しかし、CADオペレーターの仕事全体がAIに置き換わるわけではありません。人間独自の発想や判断が求められる案件はAIが容易に代替できるものではなく、今後もCADオペレーターの需要は続くでしょう。クリエイティブな要素を含む設計作業や、コミュニケーションを要する作業、予期せぬ問題への対応などが、その代表格です。

特定分野のスペシャリストとなればどの職場においても重宝されるものの、技術の進歩に合わせてキャリアパスを広げることも重要となります。「BIMオペレーター」への転換はその一例です。BIM(Building Information Modeling)は建築情報のモデリングを指し、設計から施工、管理までを一元的に扱えます。建築業界の効率化と精度向上を実現し、国際的にもその重要性が高まっている技術です。

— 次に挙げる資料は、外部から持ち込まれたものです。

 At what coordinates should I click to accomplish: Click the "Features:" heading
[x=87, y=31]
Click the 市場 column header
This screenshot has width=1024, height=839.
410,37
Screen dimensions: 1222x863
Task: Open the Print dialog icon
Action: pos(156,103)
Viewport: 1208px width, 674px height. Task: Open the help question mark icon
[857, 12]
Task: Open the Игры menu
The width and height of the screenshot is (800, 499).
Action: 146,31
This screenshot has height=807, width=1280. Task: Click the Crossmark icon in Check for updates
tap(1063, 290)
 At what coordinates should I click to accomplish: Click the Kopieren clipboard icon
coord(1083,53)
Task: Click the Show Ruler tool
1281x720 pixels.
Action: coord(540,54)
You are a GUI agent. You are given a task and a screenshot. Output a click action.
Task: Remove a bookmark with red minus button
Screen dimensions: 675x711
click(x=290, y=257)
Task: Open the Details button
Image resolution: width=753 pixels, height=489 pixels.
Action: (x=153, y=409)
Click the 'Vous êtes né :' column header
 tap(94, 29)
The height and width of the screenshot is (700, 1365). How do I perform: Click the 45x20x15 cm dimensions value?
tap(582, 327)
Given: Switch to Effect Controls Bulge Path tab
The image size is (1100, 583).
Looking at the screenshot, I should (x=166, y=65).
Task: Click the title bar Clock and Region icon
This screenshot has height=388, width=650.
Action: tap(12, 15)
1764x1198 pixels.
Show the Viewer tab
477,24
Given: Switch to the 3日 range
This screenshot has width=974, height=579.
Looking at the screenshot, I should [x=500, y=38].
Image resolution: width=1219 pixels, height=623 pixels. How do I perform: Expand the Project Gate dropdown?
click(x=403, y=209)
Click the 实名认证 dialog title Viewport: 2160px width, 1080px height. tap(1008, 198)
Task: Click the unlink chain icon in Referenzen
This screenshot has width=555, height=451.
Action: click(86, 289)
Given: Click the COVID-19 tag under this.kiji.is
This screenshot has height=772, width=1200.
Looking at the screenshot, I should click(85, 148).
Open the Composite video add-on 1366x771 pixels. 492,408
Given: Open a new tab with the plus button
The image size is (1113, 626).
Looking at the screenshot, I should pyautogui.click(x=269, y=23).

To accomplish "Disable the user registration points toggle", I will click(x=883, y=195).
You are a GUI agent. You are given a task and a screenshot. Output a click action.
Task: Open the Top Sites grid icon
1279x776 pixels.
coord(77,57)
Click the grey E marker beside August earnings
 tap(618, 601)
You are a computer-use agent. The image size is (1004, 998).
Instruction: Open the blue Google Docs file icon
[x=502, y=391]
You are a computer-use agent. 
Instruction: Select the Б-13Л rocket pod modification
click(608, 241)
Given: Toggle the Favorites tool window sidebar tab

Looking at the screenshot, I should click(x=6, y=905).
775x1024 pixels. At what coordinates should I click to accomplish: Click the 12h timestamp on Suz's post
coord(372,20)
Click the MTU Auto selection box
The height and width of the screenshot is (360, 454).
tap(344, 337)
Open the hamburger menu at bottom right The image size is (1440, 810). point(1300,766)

CADオペレーターは、クリエイティブな思考やコミュニケーション能力、そして新しい技術への適応能力を武器に、さまざまなキャリアパスを模索できる職種です。AIの発展によって変化する市場環境の中でも、将来を見据えて柔軟にキャリアを構築しましょう。

まとめ

CADオペレーターは、建設や製造業界で不可欠な役割を担う専門職です。CADソフトウェアを使用して、設計図を作成・修正する「設計補助作業」が主な仕事であり、図面の理解力や専門用語の知識、そして細かな作業に対する集中力が求められます。未経験からでも基本スキルを身につけ、資格を取得することで、多様なキャリアパスが開ける職種です。

進化を続けるAIに代替されにくいスキルの習得が、これからのCADオペレーターには重要となります。クリエイティブな仕事への適応や、新たな技術への対応力を磨くことで、活躍の場はより広がっていくでしょう。